Dad was his company's boss and he fit the description of a CEO almost perfectly. He was a large man: tall, but average weight. His temper's short and he's really scary when he's angry. I think his pride and joy was the new type of train they were creating at his company, a train that went underwater. I guess that's why his company was renamed to The Underwater Train Company. However, I think his voice may be his third most prized possession, because his voice is ridiculously loud. I don't know where I'd be on the list.

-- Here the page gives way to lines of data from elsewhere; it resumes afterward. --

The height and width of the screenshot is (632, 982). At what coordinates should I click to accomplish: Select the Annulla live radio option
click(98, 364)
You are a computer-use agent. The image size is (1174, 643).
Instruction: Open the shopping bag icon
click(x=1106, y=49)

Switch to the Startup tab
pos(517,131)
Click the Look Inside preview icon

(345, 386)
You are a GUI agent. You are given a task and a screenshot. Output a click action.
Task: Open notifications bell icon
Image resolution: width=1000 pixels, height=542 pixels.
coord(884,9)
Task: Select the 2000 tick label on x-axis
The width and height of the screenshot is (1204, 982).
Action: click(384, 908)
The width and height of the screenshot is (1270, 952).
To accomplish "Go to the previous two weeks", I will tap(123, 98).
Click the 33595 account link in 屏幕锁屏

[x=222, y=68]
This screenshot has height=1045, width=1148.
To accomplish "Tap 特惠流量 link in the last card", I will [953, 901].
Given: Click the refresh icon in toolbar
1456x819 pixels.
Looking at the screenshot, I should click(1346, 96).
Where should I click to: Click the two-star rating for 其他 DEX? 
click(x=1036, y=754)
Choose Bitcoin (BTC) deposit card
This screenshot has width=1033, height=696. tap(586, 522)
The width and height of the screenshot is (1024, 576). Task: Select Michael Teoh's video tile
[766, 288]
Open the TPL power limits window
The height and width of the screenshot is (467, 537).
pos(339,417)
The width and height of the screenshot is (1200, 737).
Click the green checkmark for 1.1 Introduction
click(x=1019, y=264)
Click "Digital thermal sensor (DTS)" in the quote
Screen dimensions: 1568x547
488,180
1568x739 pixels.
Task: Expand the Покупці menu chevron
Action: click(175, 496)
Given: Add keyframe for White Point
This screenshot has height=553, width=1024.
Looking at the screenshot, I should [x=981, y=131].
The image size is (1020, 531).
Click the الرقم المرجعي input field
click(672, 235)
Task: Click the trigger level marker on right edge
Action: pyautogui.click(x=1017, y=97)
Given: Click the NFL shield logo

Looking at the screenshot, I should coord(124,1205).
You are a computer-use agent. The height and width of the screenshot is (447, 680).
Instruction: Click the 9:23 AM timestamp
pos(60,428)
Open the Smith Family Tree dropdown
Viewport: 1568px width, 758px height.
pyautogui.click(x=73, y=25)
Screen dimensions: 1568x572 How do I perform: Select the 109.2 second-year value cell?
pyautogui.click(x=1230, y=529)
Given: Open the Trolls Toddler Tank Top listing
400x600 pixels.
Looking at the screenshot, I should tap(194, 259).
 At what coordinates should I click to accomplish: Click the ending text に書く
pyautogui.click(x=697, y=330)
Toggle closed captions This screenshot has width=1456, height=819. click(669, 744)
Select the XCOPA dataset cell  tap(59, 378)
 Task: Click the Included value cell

His company was famous for making new forms of public transport. The company had already invented improved bullet trains, monorails and faster coaches. They'd reconsidered the fares to fifty yen, which was around a dollar and fifty cents in Australian. Before Dad had come in, the business had been a scrappy one that had been dwindling to nothingness after the third Global Financial Crisis, and they said that they were lucky to survive it! Now it was one of the largest companies in the world, which was why Dad was always on small business trips and I'd either get to go, or stay with a dreadful babysitter.
A green light blinked on beside the door and it clicked open automatically, allowing my father to leave the meeting room. I just walked beside him and both of us were silent as we left the hissing entrance behind. My school bag drooped down my back. We hadn't talked as much to each other after Mum had died, but he was grinning like a lunatic.
"Dad, why are you smiling?" I asked curiously.
"Guess what's happening in two days then," he ushered excitedly, almost holding his breath.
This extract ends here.